I should probably delete this question: The quotes were correct, I needed them on each variable. However because the code was so long, i couldnt post it all on here. I had accidentally called that variable twice. So at one point of time it does have something in, but within the same code it may also not. So i ended up having to rename my variable. Not really a good answer, but going to delete it anyway. As this will be too narrow for anyone else.
Related
I'm looking for a way to get lots of user inputs, concatenate them into one sql query, and return the results from my database. I have tried a few different techniques so far including putting all the variables into an array then using implode() but I couldn't get it to work. For simplicity sake I have decided to just go with a couple of if statements to check if each variable has a value in it or not. If it does then it should add some sql. My error message from this is as follows:
You have an error in your SQL syntax; check the manual that
corresponds to your MySQL server version for the right syntax to use
near 'AND type = AND (city LIKE '%%') OR (addressLineOne LIKE
'%%') OR (`addres' at line 1
It appears that $type is not being picked up even though I gave it a input during the test. I have not given any other inputs values besides $type and $bedroom.
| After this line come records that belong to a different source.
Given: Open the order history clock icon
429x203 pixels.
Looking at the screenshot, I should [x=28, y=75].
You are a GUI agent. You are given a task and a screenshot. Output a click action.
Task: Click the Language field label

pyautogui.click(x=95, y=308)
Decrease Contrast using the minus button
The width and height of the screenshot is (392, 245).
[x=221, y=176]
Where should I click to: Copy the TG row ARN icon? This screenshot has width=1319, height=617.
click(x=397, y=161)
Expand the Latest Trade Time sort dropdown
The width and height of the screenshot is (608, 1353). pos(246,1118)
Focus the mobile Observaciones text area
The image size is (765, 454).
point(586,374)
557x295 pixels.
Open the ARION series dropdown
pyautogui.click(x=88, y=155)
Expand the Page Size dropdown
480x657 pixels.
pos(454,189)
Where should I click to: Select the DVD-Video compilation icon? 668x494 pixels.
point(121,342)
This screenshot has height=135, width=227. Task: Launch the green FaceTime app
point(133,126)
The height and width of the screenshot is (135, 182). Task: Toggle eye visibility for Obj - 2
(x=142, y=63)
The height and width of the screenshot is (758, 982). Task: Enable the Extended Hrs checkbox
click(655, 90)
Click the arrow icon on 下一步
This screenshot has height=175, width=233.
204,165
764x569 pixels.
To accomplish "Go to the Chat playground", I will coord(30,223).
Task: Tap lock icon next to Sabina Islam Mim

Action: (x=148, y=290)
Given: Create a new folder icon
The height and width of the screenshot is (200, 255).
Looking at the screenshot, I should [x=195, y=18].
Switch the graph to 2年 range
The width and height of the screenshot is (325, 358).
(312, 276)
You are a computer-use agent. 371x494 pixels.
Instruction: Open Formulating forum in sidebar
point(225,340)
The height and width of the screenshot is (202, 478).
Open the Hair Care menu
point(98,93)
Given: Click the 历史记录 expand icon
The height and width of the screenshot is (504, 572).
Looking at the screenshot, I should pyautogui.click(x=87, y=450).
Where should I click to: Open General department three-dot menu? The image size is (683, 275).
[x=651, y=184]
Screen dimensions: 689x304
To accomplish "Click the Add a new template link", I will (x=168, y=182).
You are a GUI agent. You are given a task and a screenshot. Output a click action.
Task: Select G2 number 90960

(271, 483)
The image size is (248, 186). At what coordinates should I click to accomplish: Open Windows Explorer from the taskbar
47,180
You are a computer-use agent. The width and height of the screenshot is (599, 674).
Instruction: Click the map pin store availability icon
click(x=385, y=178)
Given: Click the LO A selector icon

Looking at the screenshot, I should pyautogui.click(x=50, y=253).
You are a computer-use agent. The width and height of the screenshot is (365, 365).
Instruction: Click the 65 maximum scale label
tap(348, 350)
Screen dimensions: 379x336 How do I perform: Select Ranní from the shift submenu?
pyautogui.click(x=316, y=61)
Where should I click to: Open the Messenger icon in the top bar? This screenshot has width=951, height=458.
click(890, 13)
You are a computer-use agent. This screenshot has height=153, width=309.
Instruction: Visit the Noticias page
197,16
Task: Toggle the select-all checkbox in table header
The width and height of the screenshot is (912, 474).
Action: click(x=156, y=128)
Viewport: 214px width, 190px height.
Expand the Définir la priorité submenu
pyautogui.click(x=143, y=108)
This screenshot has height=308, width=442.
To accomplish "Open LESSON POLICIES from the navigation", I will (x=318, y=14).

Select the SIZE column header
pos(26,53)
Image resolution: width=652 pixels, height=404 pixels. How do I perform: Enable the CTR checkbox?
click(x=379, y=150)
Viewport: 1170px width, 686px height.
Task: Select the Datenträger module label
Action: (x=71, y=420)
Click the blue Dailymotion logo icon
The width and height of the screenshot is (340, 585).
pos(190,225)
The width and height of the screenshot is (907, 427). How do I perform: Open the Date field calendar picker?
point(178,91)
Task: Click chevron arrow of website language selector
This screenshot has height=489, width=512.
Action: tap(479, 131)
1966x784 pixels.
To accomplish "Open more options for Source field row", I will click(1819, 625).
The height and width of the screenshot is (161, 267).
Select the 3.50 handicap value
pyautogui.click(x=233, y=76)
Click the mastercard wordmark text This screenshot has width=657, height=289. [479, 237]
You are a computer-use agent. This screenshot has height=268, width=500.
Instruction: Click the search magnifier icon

Any help and improvement on the code would be greatly appreciated. I'm new to PHP and SQL so sorry if it's something stupid, but I have tried to fix this for ages.
HTML
<form action="searchresults.php" method="get">
<fieldset>
<legend><h3>Search</h3></legend>
<p>Please enter criteria for your search.</p>
<label for="location">Location</label>
<input type="text" name="location" />
<select name="type">
<option value="Studio Flat" selected>Studio Flat</option>
<option value="Flat">Flat</option>
<option value="Detached">Detached</option>
<option value="Semi-detached">Semi-detached</option>
<option value="Terraced">Terraced</option>
<option value="Bungalow">Bungalow</option>
</select>
<label for="bedroom">Bedrooms</label>
<select name="bedroom">
<option value="1" selected>1</option>
<option value="2">2</option>
<option value="3">3</option>
<option value="4">4</option>
<option value="5">5</option>
<option value="6">6</option>
<option value="7">7</option>
<option value="8">8</option>
<option value="9">9</option>
<option value="10">10</option>
</select>
<label for="min">Min Price</label>
<input type="number" name="min" />
<label for="max">Max Price</label>
<input type="number" name="max" />
<br />
<input type="submit" value="Search" />
</fieldset>
</form>
PHP
<?php
session_start();
include './auth.php'; // connection to db
$location = trim($_POST['location']);
$location = strip_tags($location);
$location = htmlspecialchars($location);
$bedroom = trim($_POST['bedroom']);
$bedroom = strip_tags($bedroom);
$bedroom = htmlspecialchars($bedroom);
$type = trim($_POST['type']);
$type = strip_tags($type);
$type = htmlspecialchars($type);
$max = trim($_POST['max']);
$max = strip_tags($max);
$max = htmlspecialchars($max);
$min = trim($_POST['min']);
$min = strip_tags($min);
$min = htmlspecialchars($min);
// build query
$query = "SELECT * FROM Listings WHERE `bedroom` = ".$bedroom." AND `type` = ".$type."";
if(isset($location)){
$query .= " AND (`city` LIKE '%".$location."%') OR (`addressLineOne` LIKE '%".$location."%') OR (`addressLineTwo` LIKE '%".$location."%') OR (`county` LIKE '%".$location."%')";
}
if(isset($max)){
$query .= " AND (`price` <= '%".$price."%')";
}
if(isset($min)){
$query .= " AND (`price` >= '%".$price."%')";
}
$query .= "ORDER BY price;";
// send query to database and return error if it fails
$input = mysqli_query($connect, $query) or die(mysqli_error($connect));
// output results
if(mysqli_num_rows($input)>0){ // if one or more results returned do this code
while($result = mysqli_fetch_array($input)){ // puts data in array then loops the following code
echo "<p><h3>".$result['addressLineOne']." ".$result['addressLineTwo']."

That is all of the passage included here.